Top of Materials provided
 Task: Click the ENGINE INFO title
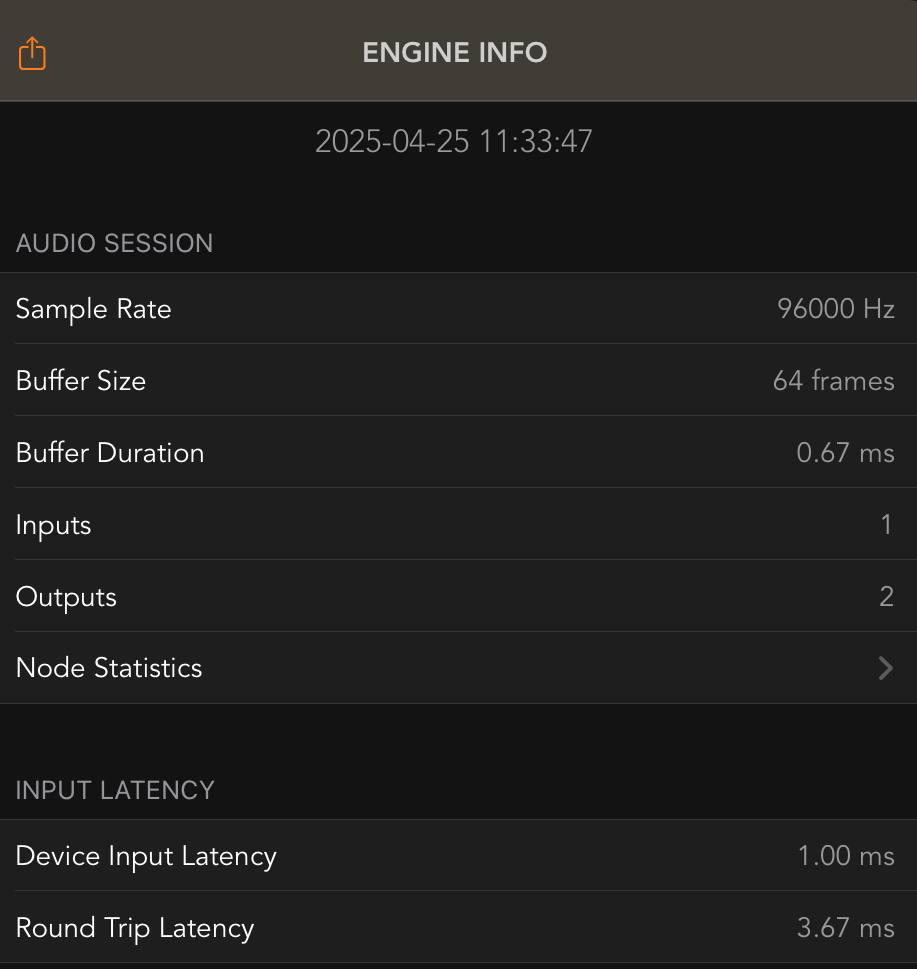(455, 53)
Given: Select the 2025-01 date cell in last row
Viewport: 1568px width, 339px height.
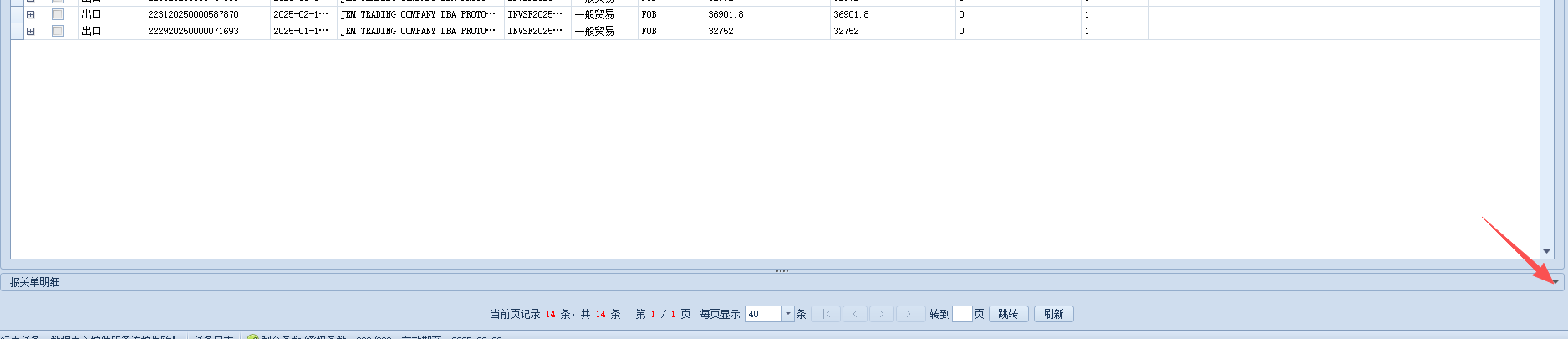Looking at the screenshot, I should [x=301, y=31].
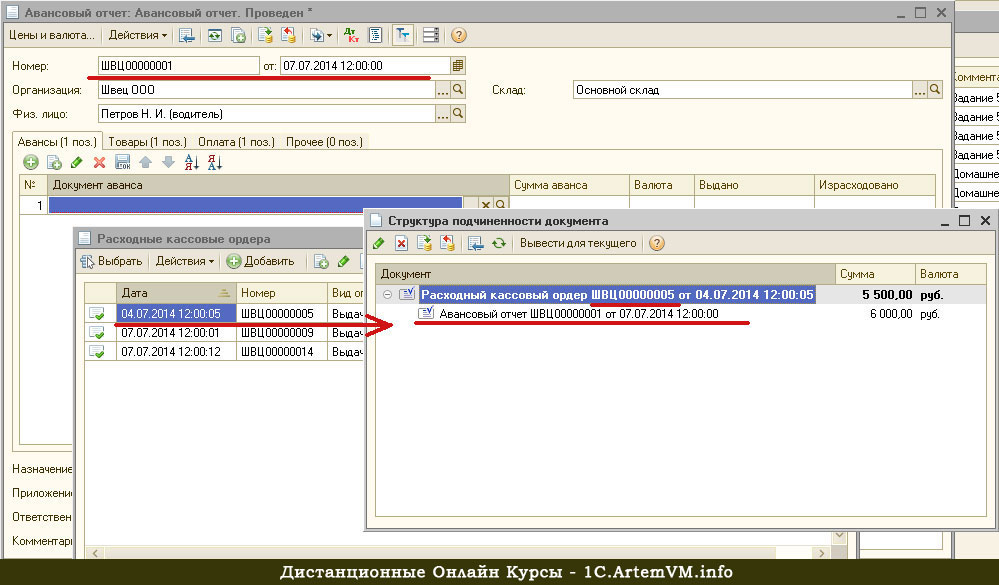Click the help question mark in main toolbar
This screenshot has width=999, height=585.
459,35
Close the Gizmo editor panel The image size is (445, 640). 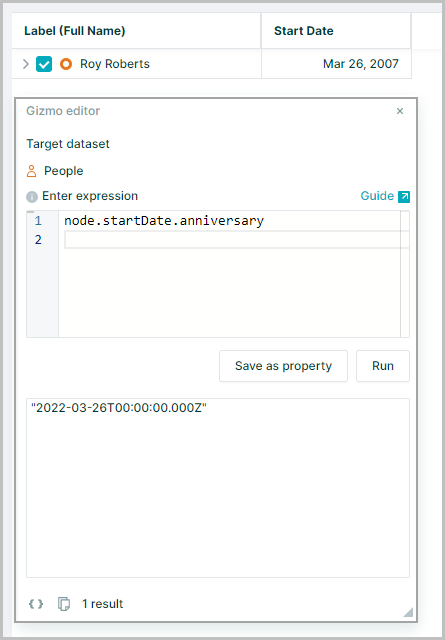coord(400,111)
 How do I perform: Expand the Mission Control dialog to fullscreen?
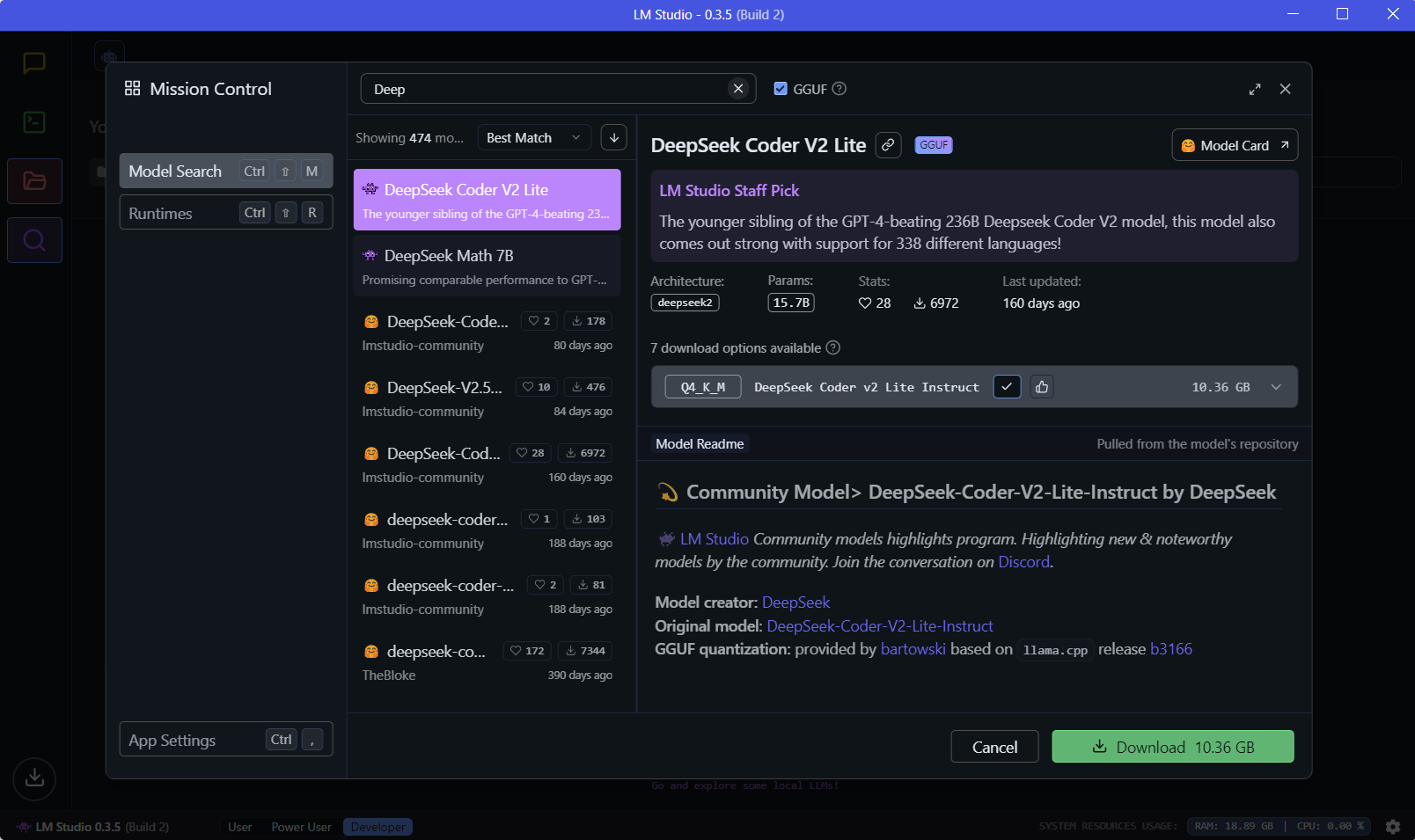point(1255,89)
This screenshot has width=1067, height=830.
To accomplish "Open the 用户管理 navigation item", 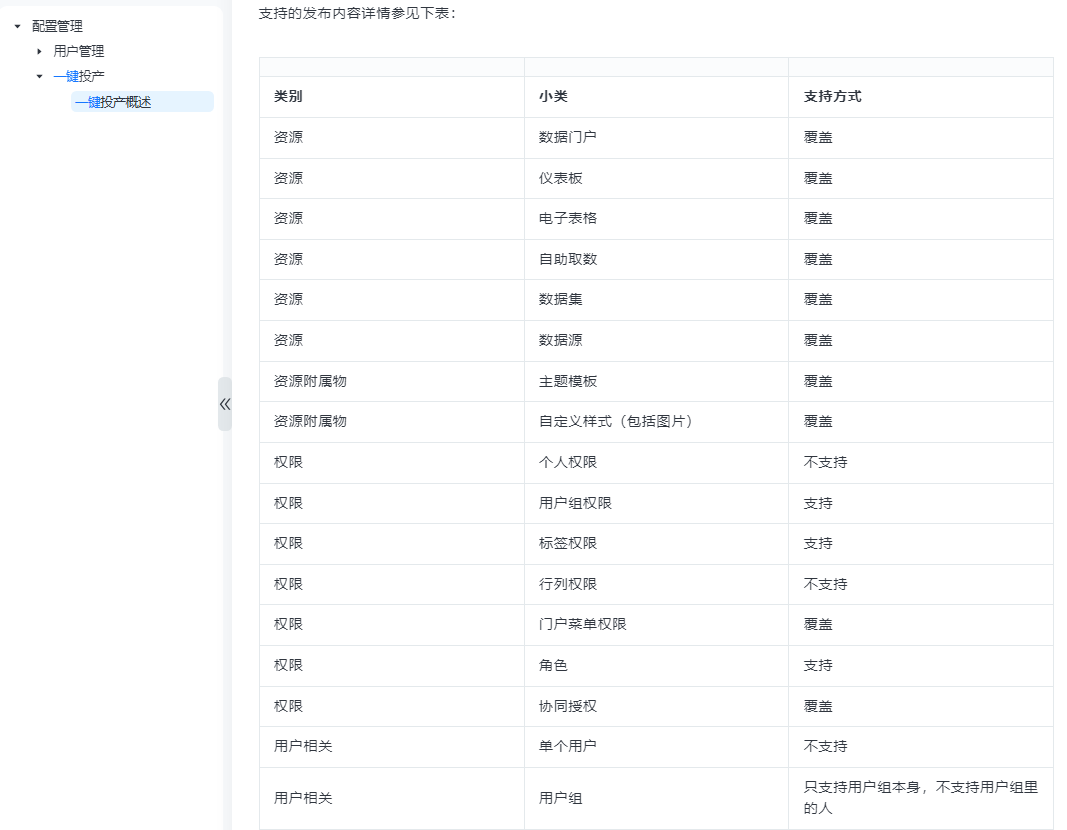I will [x=78, y=51].
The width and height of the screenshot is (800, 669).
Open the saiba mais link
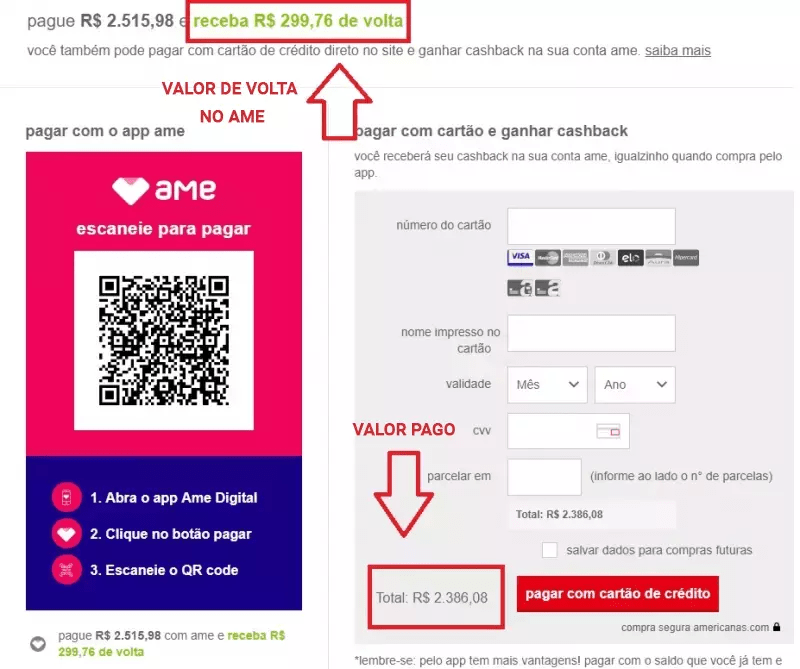click(x=678, y=51)
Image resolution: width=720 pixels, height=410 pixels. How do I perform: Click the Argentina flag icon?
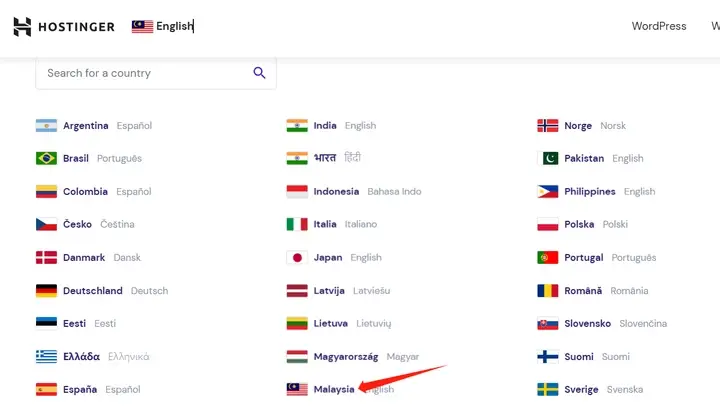[46, 125]
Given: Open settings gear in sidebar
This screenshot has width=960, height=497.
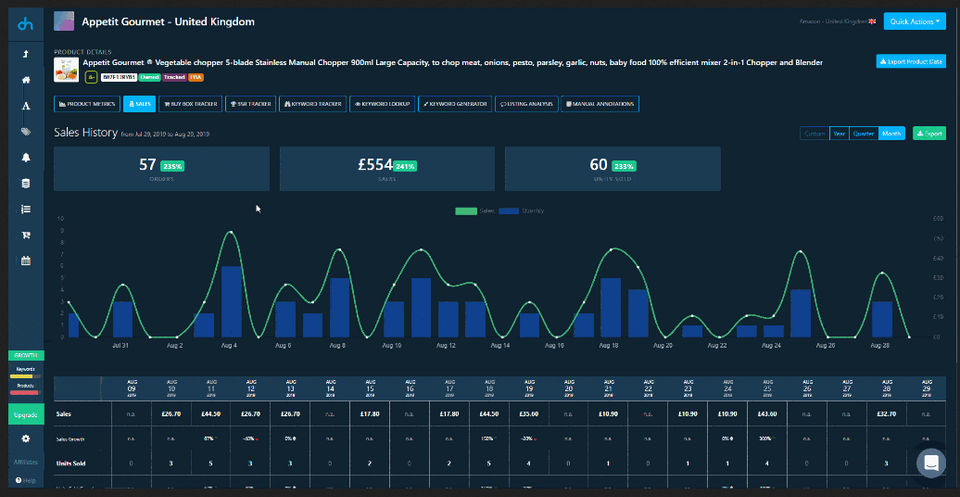Looking at the screenshot, I should tap(25, 438).
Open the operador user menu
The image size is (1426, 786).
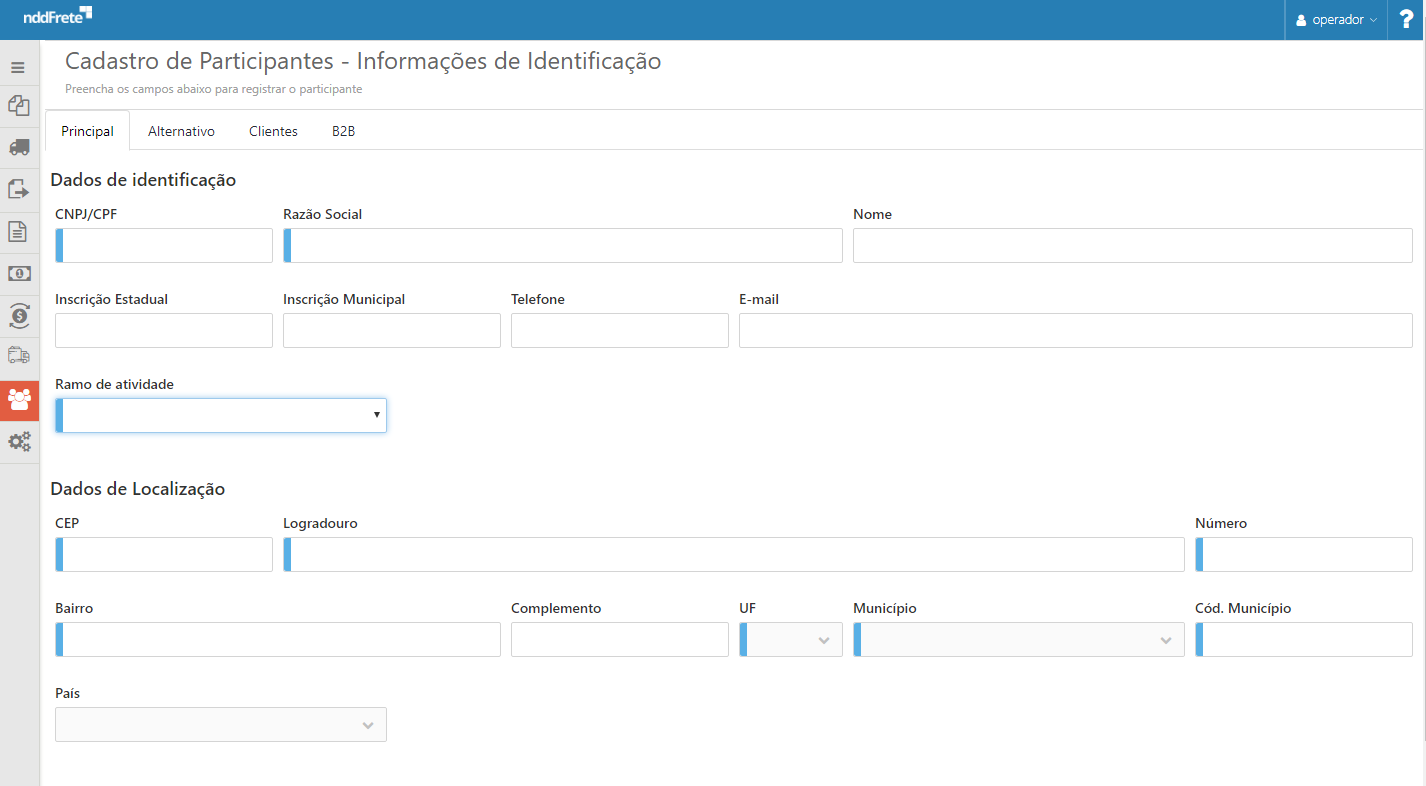tap(1336, 20)
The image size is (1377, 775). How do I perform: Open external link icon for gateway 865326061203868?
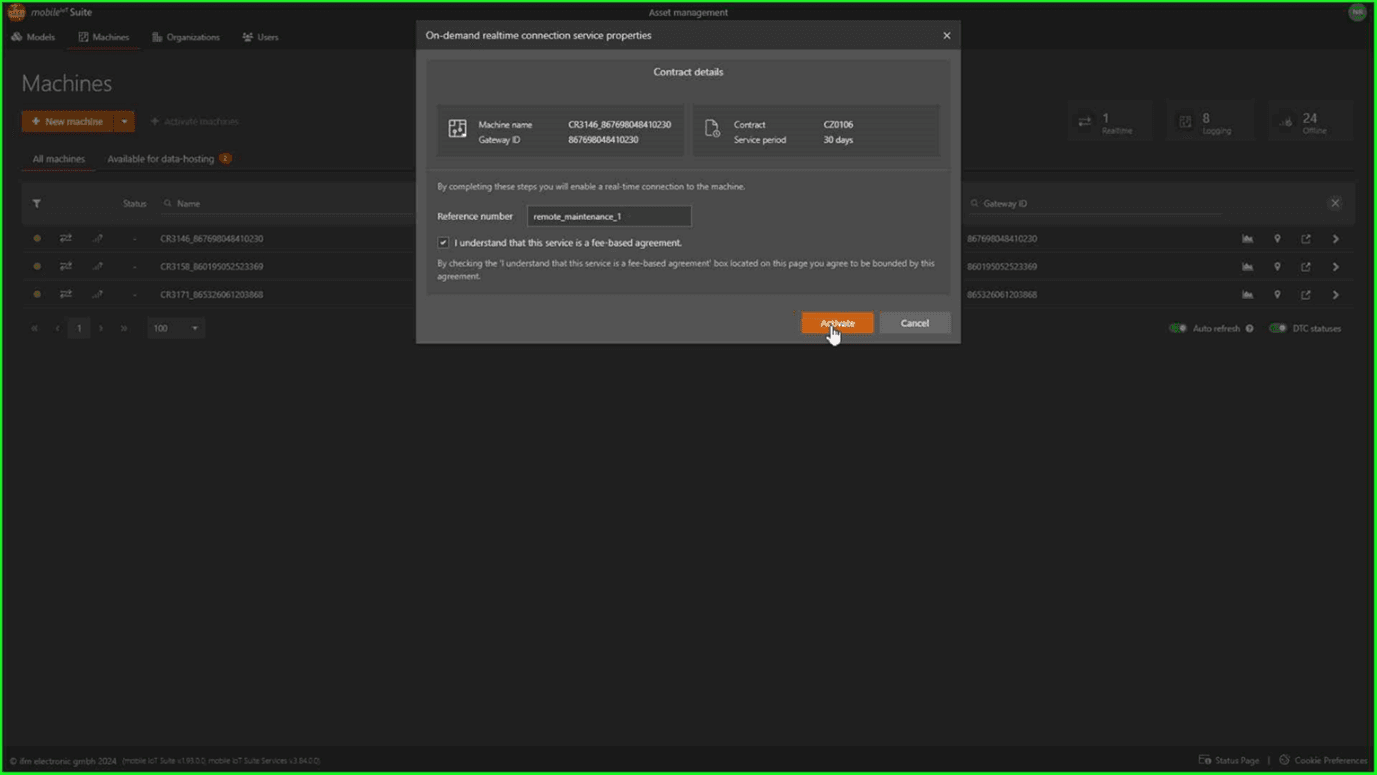(1306, 295)
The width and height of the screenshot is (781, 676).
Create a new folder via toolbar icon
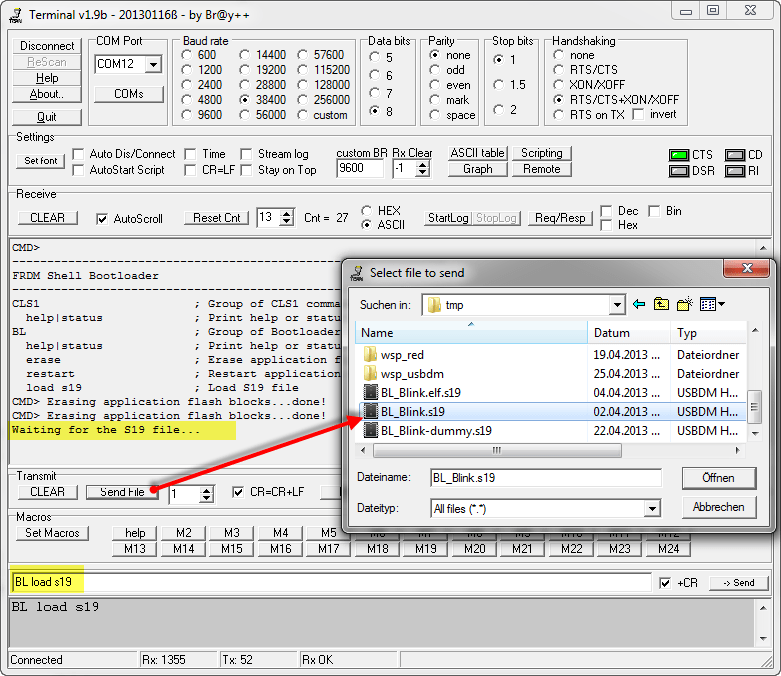click(x=685, y=304)
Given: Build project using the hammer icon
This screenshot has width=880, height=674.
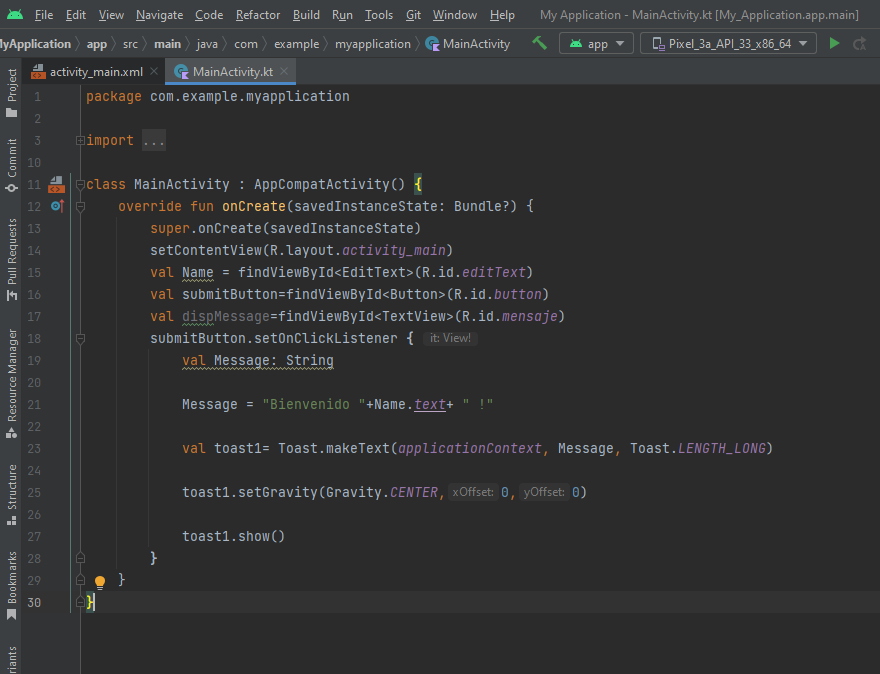Looking at the screenshot, I should [538, 43].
Bottom of Materials provided
Task to carry out: Beginning with the line that bears "The image size is (1426, 786).", output each line through the last line of the listing exactly, and no others; skip the pictures.

Output below:
The image size is (1426, 786).
tap(1336, 20)
The image size is (1377, 775). How do I perform: Open external link icon for gateway 865326061203868?
(1306, 295)
The width and height of the screenshot is (781, 676).
Create a new folder via toolbar icon
click(x=685, y=304)
Given: Build project using the hammer icon
This screenshot has width=880, height=674.
Looking at the screenshot, I should [538, 43].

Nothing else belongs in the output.